TO: Cabinet Secretaries, Division Directors, Agency Heads and Human Resources Directors
FROM: Ruth N. Bramson, Chief Human Resources Officer
DATE: August 18, 2004
What is the Purpose of This Memorandum?
The purpose of this memorandum is to provide the following policy change and clarification, and to provide the policy in its entirety using a simplified format:
- The Sunshine Policy has been clarified with respect to state employees who apply for positions (other than management positions at M V and above) within their own agencies, whether in response to a job posting or due to a posting waiver; these employees do not have to complete a Sunshine disclosure, but must abide by all other provisions of the policy.
- The policy has been changed as of August 18, 2004 to require Sunshine disclosures by candidates for Manager V and above, to be reported through the Notice of Intent to Hire (NIH) system to the Chief Human Resources Officer, HRD.
- The disclosure requirements have been amended to include the disclosure of the named relative’s relationship to the applicant, in addition to reporting the named relative’s job title and state agency where the named relative is employed. These changes are reflected in the s tandard Commonwealth of Massachusetts Application for Employment and Contract Employee Disclosure forms.
- The policy is presented below in its entirety, and the format has been simplified for ease of use by using a Q and A approach.
What is the Sunshine Policy?
The Sunshine Policy was authorized by Executive Order 444 issued by Governor Romney on January 9, 2003. The Executive Order requires anyone seeking employment with the Commonwealth to disclose the names of all immediate family members, and those related to the immediate family by marriage, who are employees or elected officials of the Commonwealth.
- “Immediate family” means spouse, child, parent, and sibling; and the spouse’s child, parent and sibling.
- “Employees and elected officials of the Commonwealth” means an employee or elected official of any branch of state government (judicial, legislative, executive, higher education and state authorities); both regular employees and contract employees are included.

= Rows =
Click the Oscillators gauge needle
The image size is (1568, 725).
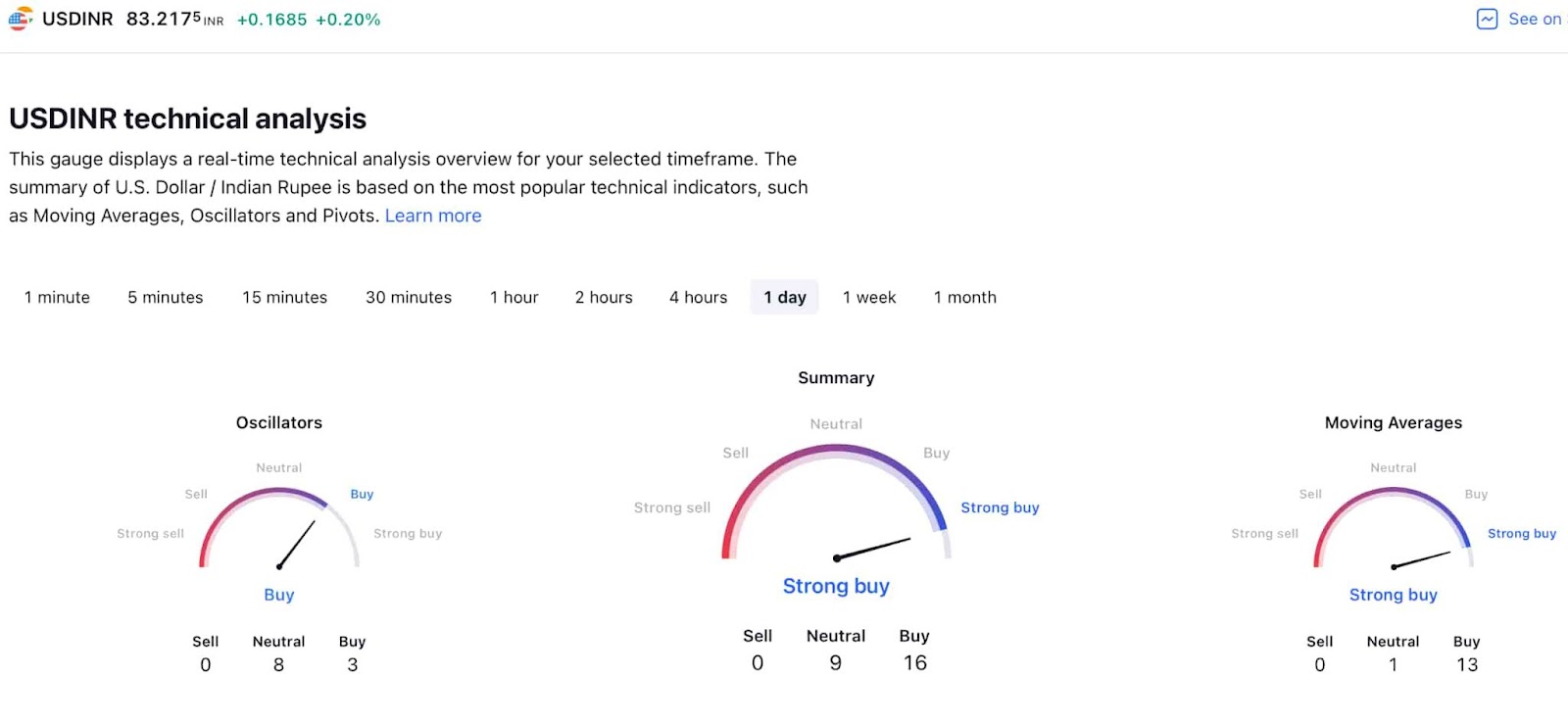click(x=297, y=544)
==
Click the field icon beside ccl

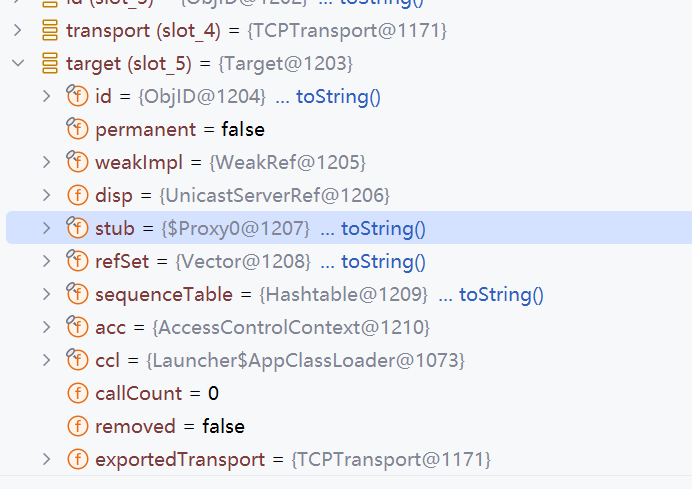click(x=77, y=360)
* * *
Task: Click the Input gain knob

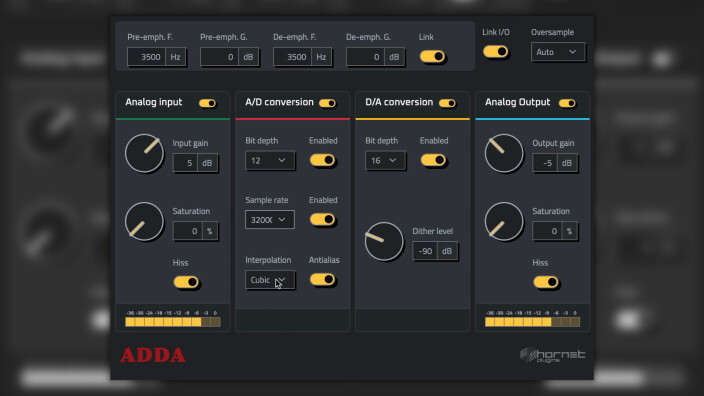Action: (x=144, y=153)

= Task details =
Reproduce the Sunshine Policy memo starting with "TO: Cabinet Secretaries, Division" and going on through "of the policy.", switching "job posting" to "job announcement".

= Task response =
TO: Cabinet Secretaries, Division Directors, Agency Heads and Human Resources Directors
FROM: Ruth N. Bramson, Chief Human Resources Officer
DATE: August 18, 2004
What is the Purpose of This Memorandum?
The purpose of this memorandum is to provide the following policy change and clarification, and to provide the policy in its entirety using a simplified format:
- The Sunshine Policy has been clarified with respect to state employees who apply for positions (other than management positions at M V and above) within their own agencies, whether in response to a job announcement or due to a posting waiver; these employees do not have to complete a Sunshine disclosure, but must abide by all other provisions of the policy.